Hilary Clinton and Donald Trump (of all people), were the two candidates we were left with for the 2016 election. It was appalling. How in the world had we come to this? By the Democrats radical social agenda and the Republicans dragging their feet to stop it. Hilary made it crystal clear, as did the Democratic Party that abortion was one of its leading planks – the dismemberment and killing of innocent, unborn children, was a “right” that would not be denied in America and we were hell bent on tying foreign aid to the adoption of the same. Donald Trump said what he thought and didn’t care about backlash. I disliked (to put it mildly), both candidates, but I believed that the time had come that I had to vote, even though I had no one I really wanted to vote for. I could not remain silent in the face of ever stronger identity politics and the killings, now being pushed abroad.
Shaking my head in disbelief over what I was about to do, I prepared to vote for Donald Trump.

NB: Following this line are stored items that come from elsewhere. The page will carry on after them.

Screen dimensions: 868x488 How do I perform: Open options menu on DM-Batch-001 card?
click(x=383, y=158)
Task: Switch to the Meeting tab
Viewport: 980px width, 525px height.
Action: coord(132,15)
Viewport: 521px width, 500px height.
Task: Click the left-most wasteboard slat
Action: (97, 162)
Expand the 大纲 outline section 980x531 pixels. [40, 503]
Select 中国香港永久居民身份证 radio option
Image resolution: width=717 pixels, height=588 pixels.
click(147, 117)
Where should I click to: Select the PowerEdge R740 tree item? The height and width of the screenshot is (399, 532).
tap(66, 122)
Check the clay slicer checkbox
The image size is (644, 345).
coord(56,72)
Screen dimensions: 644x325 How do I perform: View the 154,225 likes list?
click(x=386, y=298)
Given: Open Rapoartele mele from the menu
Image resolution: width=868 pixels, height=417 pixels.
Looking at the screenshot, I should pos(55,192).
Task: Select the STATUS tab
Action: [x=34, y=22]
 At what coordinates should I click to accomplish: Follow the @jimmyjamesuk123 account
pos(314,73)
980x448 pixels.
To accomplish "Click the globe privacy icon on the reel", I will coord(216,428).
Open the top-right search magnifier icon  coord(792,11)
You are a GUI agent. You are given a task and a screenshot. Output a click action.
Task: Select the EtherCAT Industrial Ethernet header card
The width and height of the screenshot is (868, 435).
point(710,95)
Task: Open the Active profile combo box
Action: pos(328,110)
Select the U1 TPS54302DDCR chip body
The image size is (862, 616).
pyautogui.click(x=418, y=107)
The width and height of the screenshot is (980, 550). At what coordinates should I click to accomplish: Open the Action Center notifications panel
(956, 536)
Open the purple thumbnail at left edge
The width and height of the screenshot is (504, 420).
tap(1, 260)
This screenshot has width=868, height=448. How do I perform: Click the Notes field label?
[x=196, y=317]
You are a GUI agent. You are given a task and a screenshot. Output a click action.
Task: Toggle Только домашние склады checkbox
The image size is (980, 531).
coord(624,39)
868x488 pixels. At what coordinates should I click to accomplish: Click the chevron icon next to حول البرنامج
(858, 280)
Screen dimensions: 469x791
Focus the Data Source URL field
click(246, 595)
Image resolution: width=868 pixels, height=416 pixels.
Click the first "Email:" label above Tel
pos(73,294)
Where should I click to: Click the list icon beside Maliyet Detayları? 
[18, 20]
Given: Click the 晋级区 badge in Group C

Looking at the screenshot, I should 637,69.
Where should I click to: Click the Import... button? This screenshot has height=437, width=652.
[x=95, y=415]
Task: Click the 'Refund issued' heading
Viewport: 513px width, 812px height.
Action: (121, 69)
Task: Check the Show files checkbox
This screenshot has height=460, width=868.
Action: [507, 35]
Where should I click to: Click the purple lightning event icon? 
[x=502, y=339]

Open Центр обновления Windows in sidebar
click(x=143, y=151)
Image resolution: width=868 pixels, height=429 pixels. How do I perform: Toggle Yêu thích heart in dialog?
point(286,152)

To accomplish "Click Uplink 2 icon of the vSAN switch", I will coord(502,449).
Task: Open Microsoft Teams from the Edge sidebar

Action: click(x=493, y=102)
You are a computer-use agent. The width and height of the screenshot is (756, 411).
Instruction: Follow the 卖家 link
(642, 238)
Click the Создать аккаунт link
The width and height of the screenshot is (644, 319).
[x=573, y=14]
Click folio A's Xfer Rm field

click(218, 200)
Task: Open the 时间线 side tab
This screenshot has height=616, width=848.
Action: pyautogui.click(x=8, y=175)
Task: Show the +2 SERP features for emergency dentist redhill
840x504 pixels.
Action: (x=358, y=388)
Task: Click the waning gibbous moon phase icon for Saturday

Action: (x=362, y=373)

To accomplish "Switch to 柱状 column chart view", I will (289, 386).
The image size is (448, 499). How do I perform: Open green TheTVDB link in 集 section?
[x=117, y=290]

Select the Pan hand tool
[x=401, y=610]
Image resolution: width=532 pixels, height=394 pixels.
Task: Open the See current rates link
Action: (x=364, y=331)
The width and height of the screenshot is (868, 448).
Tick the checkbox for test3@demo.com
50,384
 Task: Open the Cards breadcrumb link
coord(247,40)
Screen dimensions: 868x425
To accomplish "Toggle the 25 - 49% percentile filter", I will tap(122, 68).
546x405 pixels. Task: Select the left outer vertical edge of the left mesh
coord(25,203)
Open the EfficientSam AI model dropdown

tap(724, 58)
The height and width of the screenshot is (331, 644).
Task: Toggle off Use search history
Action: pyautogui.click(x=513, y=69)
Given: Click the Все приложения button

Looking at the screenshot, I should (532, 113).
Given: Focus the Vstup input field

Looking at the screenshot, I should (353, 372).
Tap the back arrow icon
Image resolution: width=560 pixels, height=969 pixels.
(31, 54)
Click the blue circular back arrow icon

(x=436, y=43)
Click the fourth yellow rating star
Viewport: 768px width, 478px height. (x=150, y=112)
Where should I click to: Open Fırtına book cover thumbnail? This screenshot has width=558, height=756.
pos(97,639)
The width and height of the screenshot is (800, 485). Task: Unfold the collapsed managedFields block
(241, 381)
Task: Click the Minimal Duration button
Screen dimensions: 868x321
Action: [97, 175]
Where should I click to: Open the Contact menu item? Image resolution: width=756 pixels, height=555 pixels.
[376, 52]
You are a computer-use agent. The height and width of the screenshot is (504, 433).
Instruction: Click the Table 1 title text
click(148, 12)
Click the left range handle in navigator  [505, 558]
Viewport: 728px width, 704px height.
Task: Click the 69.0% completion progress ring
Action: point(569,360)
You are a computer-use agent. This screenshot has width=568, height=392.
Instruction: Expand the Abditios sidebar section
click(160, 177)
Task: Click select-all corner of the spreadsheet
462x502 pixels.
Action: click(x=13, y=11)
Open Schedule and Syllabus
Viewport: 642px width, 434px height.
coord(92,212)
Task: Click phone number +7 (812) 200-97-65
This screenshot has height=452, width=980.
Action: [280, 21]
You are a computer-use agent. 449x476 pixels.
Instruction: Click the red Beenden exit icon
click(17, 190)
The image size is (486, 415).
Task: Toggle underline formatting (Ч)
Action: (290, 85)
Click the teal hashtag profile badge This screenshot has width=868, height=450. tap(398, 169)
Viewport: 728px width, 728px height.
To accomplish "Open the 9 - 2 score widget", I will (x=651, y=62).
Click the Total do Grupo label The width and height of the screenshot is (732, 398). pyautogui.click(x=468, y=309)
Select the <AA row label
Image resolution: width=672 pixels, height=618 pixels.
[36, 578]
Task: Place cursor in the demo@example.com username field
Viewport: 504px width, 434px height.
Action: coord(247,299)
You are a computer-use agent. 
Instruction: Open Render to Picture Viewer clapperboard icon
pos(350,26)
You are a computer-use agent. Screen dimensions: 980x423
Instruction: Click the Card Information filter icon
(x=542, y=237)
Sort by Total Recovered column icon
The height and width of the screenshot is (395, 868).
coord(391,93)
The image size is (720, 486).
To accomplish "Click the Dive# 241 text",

How could this be; I found him so vulgar? But the alternative was to vote for someone who had no respect for us, the Deplorables, no respect for life, and who vowed to take that policy around the world and force it on smaller, weaker countries, should she be elected. Besides, she and the media were so smug. So, on election day, I held my nose and voted; not for someone, but rather against something worse.
There has been no way to discuss this with a leftist since. At one point, shortly after the election, while I was at the break table at the university for which I worked, with a group who assumed everyone there would have voted for Hilary and shared their complete disgust with anyone who had not, I suggested that perhaps there was a reason someone might have voted for Trump. I was shouted down. When I got up to leave, I was accused of not wanting to discuss the issue, but when I sat back down the hue and cry began again as everyone got up to leave. I never got a chance to say why I thought that might be the case. Only a bigoted idiot would think that, and nobody wanted to hear from her! I have no idea if anyone there agreed with me, they knew better than to say so.
That is why I voted for Trump. This year I’m voting for Trump because I am impressed with what he has done:
· Nominated Federal Judges to uphold, not dictate the constitution
· Forced China to stop taking advantage of the United States in trade
· Ended the war with ISIS
· Ended the terrible deal Obama made with Iran
· Made numerous positive Executive moves to oppose abortion
· Re-negotiated NAFTA
I am humbled by my past assumptions.
I pray for his fast and complete recovery from the COVID-19.